Readers familiar with “
One Health” concepts will find in the book vivid examples of the convergence of human, animal, and environmental health in emerging infectious diseases and animals as sentinels of toxic and infectious hazards in the environment. Yet, it is worth focusing on some of the truly innovative aspects of this book. First, Zoobiquity boldly asserts that by neglecting its comparative medicine roots, clinical medicine itself has gone astray and the medical profession needs to use the perspective of clinical science that spans different species to get back on track.
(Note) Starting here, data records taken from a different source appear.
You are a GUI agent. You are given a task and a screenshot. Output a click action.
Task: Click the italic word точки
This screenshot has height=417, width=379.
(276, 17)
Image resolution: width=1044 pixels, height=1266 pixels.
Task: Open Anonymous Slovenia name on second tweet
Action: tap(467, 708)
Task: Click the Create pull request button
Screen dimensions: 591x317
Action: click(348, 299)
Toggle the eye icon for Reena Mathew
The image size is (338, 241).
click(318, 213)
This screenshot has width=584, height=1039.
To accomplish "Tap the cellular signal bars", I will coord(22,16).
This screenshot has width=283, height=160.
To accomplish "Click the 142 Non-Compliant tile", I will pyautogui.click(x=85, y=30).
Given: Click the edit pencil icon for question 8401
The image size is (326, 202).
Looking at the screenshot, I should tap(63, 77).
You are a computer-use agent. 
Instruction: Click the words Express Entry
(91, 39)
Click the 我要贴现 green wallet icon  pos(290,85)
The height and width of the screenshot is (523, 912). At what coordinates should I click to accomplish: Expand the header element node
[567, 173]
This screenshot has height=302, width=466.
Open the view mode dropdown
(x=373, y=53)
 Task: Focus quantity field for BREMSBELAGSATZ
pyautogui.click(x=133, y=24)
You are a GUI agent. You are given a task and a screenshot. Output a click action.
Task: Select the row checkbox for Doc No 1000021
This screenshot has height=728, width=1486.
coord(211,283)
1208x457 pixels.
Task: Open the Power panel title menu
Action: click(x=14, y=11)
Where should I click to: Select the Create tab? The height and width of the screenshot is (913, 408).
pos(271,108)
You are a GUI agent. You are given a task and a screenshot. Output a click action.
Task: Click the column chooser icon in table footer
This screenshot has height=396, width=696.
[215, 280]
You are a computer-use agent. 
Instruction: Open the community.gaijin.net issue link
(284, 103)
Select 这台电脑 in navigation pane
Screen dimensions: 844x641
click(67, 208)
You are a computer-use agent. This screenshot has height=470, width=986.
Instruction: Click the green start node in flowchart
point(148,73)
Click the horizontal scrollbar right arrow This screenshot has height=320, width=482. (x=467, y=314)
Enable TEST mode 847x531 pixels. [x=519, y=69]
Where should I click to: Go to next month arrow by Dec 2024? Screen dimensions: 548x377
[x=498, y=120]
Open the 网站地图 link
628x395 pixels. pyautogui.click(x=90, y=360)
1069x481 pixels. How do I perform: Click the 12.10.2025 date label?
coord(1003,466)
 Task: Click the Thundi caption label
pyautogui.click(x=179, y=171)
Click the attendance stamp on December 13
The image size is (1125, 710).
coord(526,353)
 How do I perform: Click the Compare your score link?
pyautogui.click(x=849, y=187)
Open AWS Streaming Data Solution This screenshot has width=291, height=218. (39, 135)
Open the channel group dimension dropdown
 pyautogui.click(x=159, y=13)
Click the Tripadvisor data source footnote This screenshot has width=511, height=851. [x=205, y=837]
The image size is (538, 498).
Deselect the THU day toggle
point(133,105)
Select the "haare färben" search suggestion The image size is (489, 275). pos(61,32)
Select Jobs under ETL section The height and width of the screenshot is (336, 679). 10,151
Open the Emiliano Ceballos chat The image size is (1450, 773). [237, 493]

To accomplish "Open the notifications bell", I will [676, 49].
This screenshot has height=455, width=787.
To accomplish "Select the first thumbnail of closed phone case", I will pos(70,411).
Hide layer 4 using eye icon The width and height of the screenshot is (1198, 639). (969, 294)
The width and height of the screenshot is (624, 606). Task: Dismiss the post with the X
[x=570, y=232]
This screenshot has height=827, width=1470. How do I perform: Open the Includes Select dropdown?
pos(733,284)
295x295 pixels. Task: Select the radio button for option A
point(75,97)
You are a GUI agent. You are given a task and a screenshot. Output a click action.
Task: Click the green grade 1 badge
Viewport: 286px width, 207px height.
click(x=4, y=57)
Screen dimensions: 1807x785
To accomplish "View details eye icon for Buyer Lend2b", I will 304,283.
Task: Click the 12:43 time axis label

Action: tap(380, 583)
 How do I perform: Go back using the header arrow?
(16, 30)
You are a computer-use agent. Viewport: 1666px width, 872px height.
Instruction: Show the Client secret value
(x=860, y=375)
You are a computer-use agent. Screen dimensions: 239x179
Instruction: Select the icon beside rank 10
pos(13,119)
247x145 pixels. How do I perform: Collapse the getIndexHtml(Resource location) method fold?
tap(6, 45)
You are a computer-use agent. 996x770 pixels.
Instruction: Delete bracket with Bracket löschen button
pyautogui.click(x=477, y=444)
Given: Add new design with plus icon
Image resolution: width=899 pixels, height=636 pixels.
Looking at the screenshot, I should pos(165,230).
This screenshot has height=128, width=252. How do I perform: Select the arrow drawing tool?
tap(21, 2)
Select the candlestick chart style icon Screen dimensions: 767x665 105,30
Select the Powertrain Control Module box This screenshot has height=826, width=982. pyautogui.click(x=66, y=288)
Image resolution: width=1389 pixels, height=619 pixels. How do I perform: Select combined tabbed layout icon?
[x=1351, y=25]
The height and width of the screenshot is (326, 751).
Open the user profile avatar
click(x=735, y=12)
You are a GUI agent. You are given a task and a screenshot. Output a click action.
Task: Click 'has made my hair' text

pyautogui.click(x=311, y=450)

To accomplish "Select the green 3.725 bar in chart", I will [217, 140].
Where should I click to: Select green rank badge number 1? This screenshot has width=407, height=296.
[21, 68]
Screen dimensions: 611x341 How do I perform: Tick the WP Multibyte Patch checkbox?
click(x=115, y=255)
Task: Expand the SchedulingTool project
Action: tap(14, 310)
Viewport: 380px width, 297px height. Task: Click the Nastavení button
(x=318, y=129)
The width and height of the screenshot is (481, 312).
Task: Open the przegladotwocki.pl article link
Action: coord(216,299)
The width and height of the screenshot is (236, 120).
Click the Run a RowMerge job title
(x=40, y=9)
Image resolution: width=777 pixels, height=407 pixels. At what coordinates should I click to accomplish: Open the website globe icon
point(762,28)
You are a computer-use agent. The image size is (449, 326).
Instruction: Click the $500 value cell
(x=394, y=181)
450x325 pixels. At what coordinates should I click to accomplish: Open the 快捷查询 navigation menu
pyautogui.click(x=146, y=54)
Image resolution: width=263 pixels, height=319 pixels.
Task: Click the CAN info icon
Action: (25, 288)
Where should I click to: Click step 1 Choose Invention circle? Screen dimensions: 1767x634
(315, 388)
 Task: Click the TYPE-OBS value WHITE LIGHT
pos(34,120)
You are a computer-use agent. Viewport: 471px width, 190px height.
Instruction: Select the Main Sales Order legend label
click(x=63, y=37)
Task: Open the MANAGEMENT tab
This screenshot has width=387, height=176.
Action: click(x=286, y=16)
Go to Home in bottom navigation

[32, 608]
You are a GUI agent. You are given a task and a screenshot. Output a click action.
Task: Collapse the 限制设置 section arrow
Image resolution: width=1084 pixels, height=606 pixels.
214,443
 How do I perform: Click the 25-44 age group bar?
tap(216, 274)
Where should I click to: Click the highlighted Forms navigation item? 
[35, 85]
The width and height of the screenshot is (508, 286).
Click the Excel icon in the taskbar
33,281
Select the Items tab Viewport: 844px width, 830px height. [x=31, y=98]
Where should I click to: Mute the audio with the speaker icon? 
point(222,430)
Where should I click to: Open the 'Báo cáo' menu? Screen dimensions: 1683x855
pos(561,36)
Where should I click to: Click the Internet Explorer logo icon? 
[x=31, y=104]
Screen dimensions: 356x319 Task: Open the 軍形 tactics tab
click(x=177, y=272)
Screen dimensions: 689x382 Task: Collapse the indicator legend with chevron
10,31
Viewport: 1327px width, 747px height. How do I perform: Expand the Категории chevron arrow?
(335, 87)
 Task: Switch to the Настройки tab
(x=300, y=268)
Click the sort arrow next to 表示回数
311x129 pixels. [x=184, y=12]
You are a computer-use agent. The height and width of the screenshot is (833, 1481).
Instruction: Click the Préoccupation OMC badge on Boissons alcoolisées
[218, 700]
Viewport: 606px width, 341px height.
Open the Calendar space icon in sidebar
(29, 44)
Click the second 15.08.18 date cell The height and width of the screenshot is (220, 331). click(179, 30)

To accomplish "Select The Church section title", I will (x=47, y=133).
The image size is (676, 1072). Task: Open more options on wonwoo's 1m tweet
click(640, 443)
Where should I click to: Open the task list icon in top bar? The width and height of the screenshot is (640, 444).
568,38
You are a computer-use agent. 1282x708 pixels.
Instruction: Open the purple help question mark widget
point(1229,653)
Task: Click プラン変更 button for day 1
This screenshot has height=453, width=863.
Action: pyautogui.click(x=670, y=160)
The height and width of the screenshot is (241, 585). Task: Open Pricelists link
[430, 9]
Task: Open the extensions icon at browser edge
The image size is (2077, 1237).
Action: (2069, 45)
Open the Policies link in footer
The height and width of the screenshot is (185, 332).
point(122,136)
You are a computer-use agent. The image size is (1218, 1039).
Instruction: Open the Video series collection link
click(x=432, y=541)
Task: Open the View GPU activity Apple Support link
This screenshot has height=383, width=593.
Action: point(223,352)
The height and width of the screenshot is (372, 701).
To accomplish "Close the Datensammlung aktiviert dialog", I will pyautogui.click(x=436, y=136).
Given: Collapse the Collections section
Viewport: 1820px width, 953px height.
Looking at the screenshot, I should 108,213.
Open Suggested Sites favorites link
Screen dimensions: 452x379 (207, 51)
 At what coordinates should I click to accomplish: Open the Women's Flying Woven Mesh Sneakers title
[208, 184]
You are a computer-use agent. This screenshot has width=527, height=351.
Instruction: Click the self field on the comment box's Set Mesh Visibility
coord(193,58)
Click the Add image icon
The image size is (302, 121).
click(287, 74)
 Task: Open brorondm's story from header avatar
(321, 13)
We need to understand mental health problems such as addiction and self-destructive behaviors in the context of evolution and environment, just as naturalists and veterinarians strive to do, and use this perspective to design new treatment and prevention approaches. Similarly, we need to use the same tools of evolutionary and environmental understanding to rethink our approaches to chronic diseases such as obesity and cancer. Second, Zoobiquity builds the strongest case to date for greater development of clinical knowledge of animal health using techniques that are driving evidence based medicine such as randomized trials and large observational cohorts followed over time in order to glean important information useful for both animal and human health. Third, the concepts in Zoobiquity are presented so clearly and documented so extensively that they appear to have struck a chord in both the general population (see
Oprah’s 2012 summer reading list) and the medical community that propels the discussion of human animal medicine linkages to a whole new level. Overall, Zoobiquity throws a gauntlet out to the biomedical scientific and clinical community, urging it not to delay further, but instead to set up an effective research and development infrastructure to pilot and test new hypotheses and clinical approaches using this enhanced comparative model It will be fascinating to see who comes forward to accept this challenge.